Meghan O’Rourke is a writer, poet, and editor. She is the author of the New York Times bestseller The Invisible Kingdom: Reimagining Chronic Illness (2022); the bestselling memoir The Long Goodbye (2011); and the poetry collections Sun In Days (2017), which was named a New York Times Best Poetry Book of the Year; Once (2011); and Halflife (2007), which was a finalist for the Patterson Poetry Prize and Britain’s Forward First Book Prize. 

O’Rourke is the recipient of numerous awards, including a Guggenheim Fellowship, a Radcliffe Fellowship, a Whiting Nonfiction Award, the May Sarton Poetry Prize, the Union League Prize for Poetry from the Poetry Foundation, a Lannan Literary Fellowship, and two Pushcart Prizes.

Currently the editor of The Yale Review, she began her career as a fiction and nonfiction editor at The New Yorker. Since then, she has served as culture editor and literary critic for Slate as well as poetry editor and advisory editor for The Paris Review. Her essays, criticism, and poems have appeared in The New Yorker, The Atlantic Monthly, Slate, Poetry, The Kenyon Review, and Best American Poetry, among others. She is a graduate of Yale University, where she also teaches.

Books

About The Invisible Kingdom: Reimagining Chronic Illness 

 A silent epidemic of chronic illnesses afflicts tens of millions of Americans: these are diseases that are poorly understood, frequently marginalized, and can go undiagnosed and unrecognized altogether. Renowned writer Meghan O’Rourke delivers a revelatory investigation into this elusive category of “invisible” illness that encompasses autoimmune diseases, post-treatment Lyme disease syndrome, and now long COVID, synthesizing the personal and the universal to help all of us through this new frontier.

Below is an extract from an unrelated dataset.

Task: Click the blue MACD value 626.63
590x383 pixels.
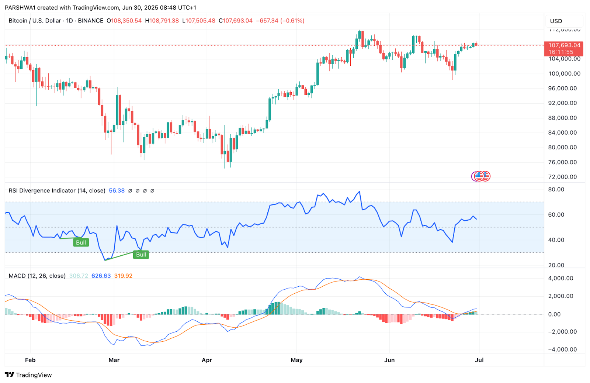Action: (x=101, y=276)
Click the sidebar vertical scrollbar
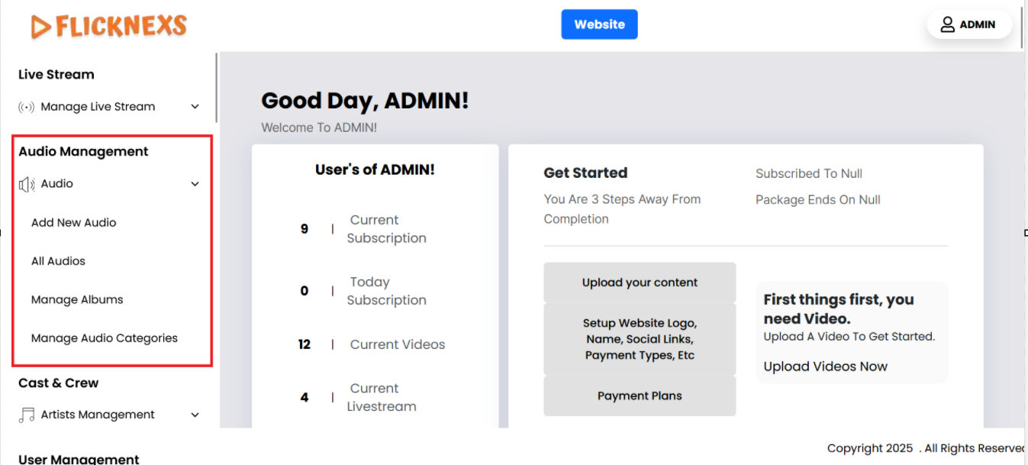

 Drawing on her own medical experiences as well as a decade of interviews with doctors, patients, researchers, and public health experts, O’Rourke traces the history of Western definitions of illness, and reveals how inherited ideas of cause, diagnosis, and treatment have led us to ignore a host of hard-to-understand medical conditions, ones that resist easy description or simple cures. And as America faces this health crisis of extraordinary proportions, the populations most likely to be neglected by our institutions include women, the working class, and people of color.

 Blending lyricism and erudition, candor and empathy, O’Rourke brings together her deep and disparate talents and roles as critic, journalist, poet, teacher, and patient, synthesizing the personal and universal into one monumental project arguing for a seismic shift in our approach to disease. The Invisible Kingdom offers hope for the sick, solace and insight for their loved ones, and a radical new understanding of our bodies and our health.